AHA.Vasiyetimdir: Türkülerle, deyişlerle, sazlarla gömün beni…Ne çok örseledik birbirimizi, üzdük, bölündük, küçüldük, yem olduk. Birimizin başarısını diğerimiz küçümsedik, kıskandık, kötüledik. Muhabbet adabı gibi koca bir mirastan dahi bihaberiz, kaybettik. Okuduğumuz yazı ve fikir, ezberimizden farklıysa, Battal Gazi’nin küffar ordusuna daldığı gibi yalınkılç dalıyoruz; edep-adap hakgetire… Polemik ve yararsız tartışmalarla zamanımızı, ömrümüzü tüketiyoruz. Bunlar gerçek ve bize hiç yakışmıyor…
Efendim, “Engin Nurşani neden sazla, deyişle, türküyle yolcu edilmiş… ”Size ne; evet, size ne, siz İslamın komiseri misiniz? Günah-sevap defterini siz mi tutuyorsunuz?
İki; ya rahmetlinin vasiyeti öyleyse, “beni türkülerle gömün” demişse… Ki, icra edilen törene, aile efradından ve yakın arkadaşlarından; “neden böyle tören yapıyorsunuz” diyen biri de yoktur…
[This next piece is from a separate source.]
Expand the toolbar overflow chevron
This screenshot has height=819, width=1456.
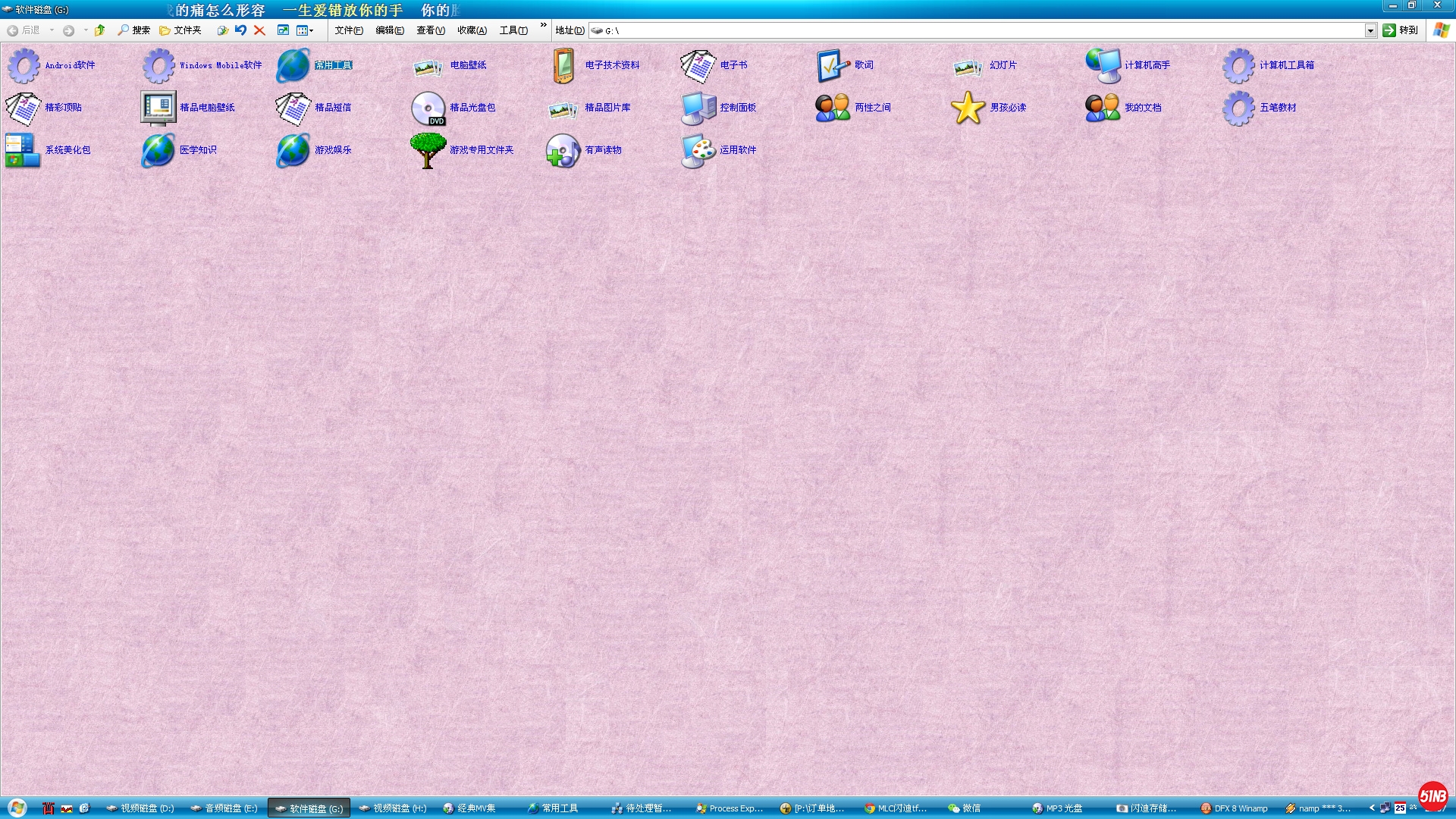tap(544, 25)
Üç; törene katılan, ülkemizin, Yol’umuzun değerli zakir ve sanatçılarının; “Aleviler cenazelerini böyle kaldırır” gibi bir görüş ve demeçleri yoktur ki… Dini bir makam mevki işgal etmiyorlar ki… Türkü üstadı bir arkadaşlarını, deyiş, türkü ve sazla uğurluyor, Onun vasiyetini yerine getiriyorlar. Alevi külliyatının, itikadının ve ibadetinin olmazsa olmazı olan; deyiş, türkü ve “telli Kur-an” dediğimiz sazlarla… Tıpkı Derdiyoklar Grubundan Ali Ekber Aydoğan’ın “türkülerle gömün beni” eserinde olduğu gibi.
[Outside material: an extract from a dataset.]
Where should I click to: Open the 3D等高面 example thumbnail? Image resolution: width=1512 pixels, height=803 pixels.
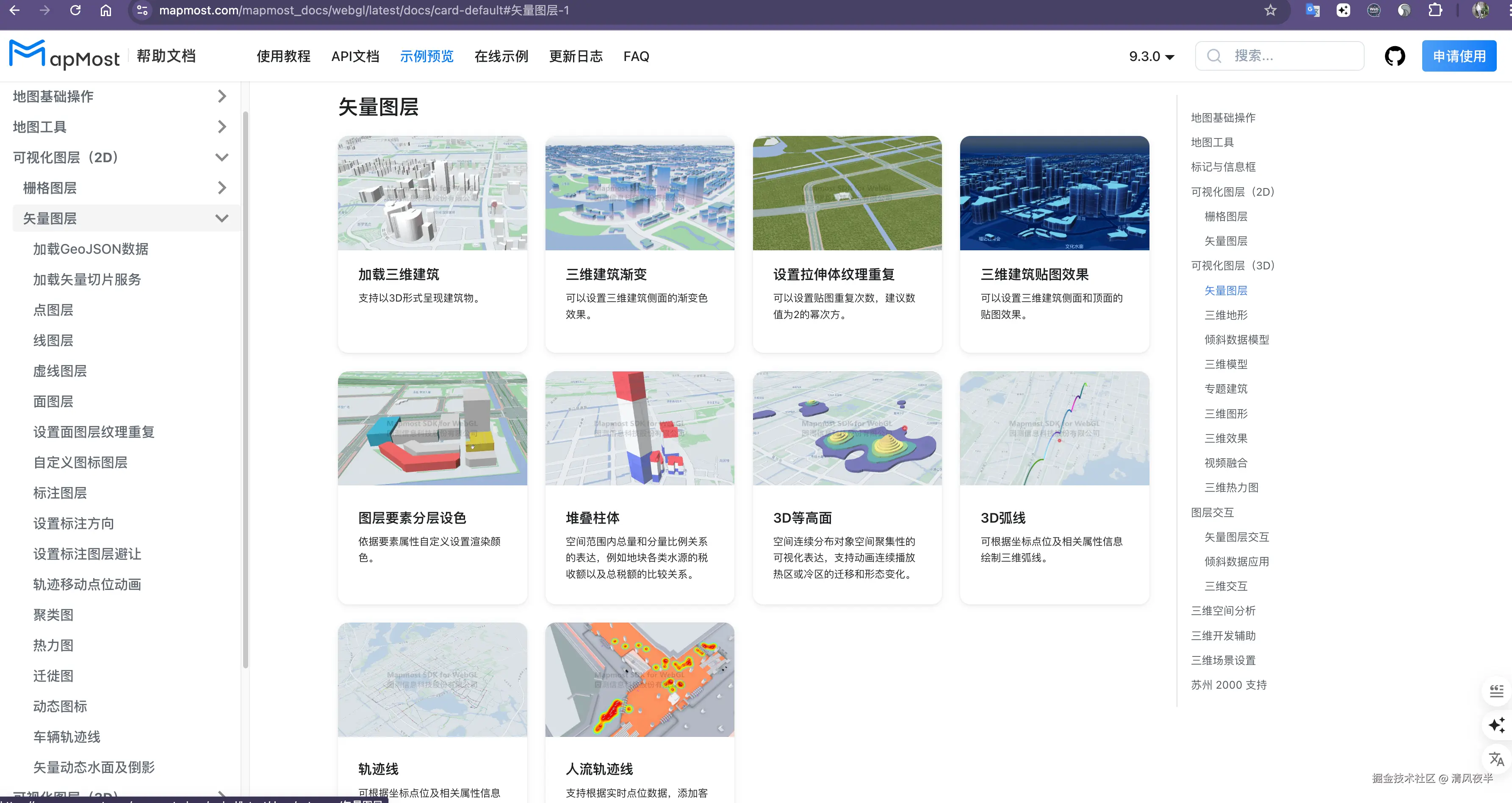(x=847, y=428)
Peki siz, bu gerçeklik ve insanilik karşısında neye itiraz ediyorsunuz ve bunu hangi hakla, hangi yetkiyle yapıyorsunuz?
Arkadaşlar biz Aleviyiz!
Çoğulcu, renkli, farklı ve özgürlükçüyüz! “Yol bir, sürek binbir” özdeyişi bizim şiarımızdır. Demokrasi, laiklik, insan hakları adına yanıyor, yakılıyor, bu vasıflarımız ve farklılıklarımız nedeniyle darağaçlarına çekiliyoruz. Bu değerleri Yolumuzun içinden çekip alırsanız, Aleviliği nefessiz bırakır, öldürürsünüz.
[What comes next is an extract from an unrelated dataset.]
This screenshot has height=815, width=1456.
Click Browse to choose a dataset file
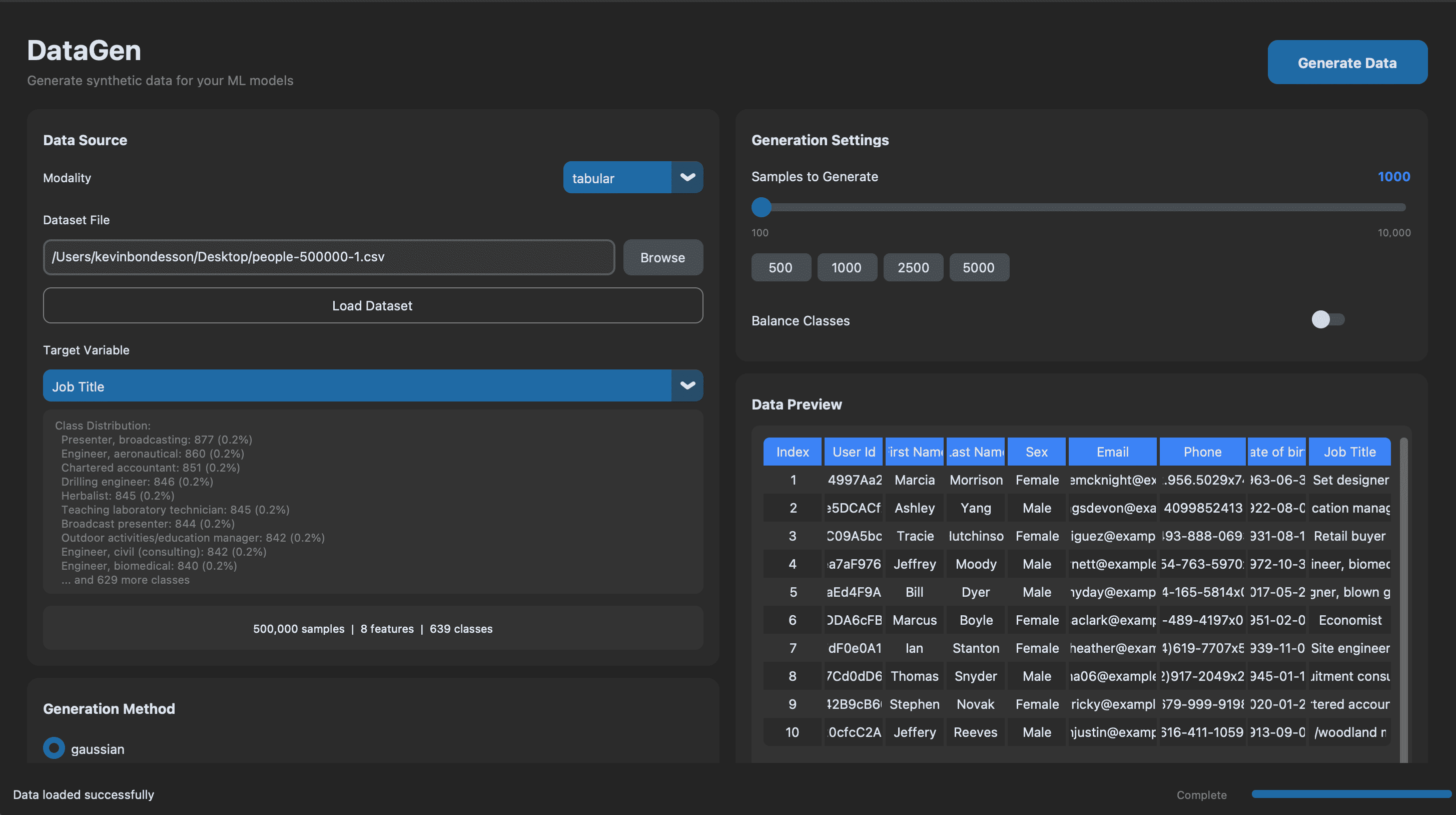click(662, 257)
Özgür ve laik olamayan, düşünmeyen, tarihten bihaber olan adamdan Alevi olur mu yahu? Bizi Sünni ya da Şii taassubuna, Emevi içtihadına, Osmanî Mushafsına hapsedemezsiniz, yapamazsınız, gücünüz yetmez, gücünüz! Koskoca Selçuklunun, koskoca Osmanlı İmparatorluğu’nun asimilasyon baskısı karşısında; “dönen dönsün ben dönmezem Yolumdan” diyerek darağacına koşan ulularımız var. İmparatorlukların başaramadığını, hem de bu yüzyılda bu iletişim çağında siz mi başaracaksınız?
Biz Kızılbaşlar, dini-kültürel referanslarımızı, kendileri gibi inanmayanların kafasını kesen Selefi-IŞİD taassubundan değil, içtihat kapımız olan pir ve mürşitlerimizden alırız, ne olduğu, ipi nereye bağlı olduğu belli olmayanlardan değil. Bu feveranlarınızla IŞİD’le aynileştiğinizin farkında mısınız?
Bir yanda yeni din ihdas edenler, diğer yanda IŞİD’vari vaaz veren güya Aleviler.
Gelenekte olduğu gibi; “Hak Muhammed Ali” der, ecdat mirasına saygı duyar, yaşamaya ve yaşatmaya çalışırız ama Alevi şapkasıyla Sünni-Şii içtihadını dayatanlara da karşı dururuz.
Engin Nurşani kardeşime rahmet diliyorum. Işıklar içinde olsun, gömütüne yıldızlar yağsın…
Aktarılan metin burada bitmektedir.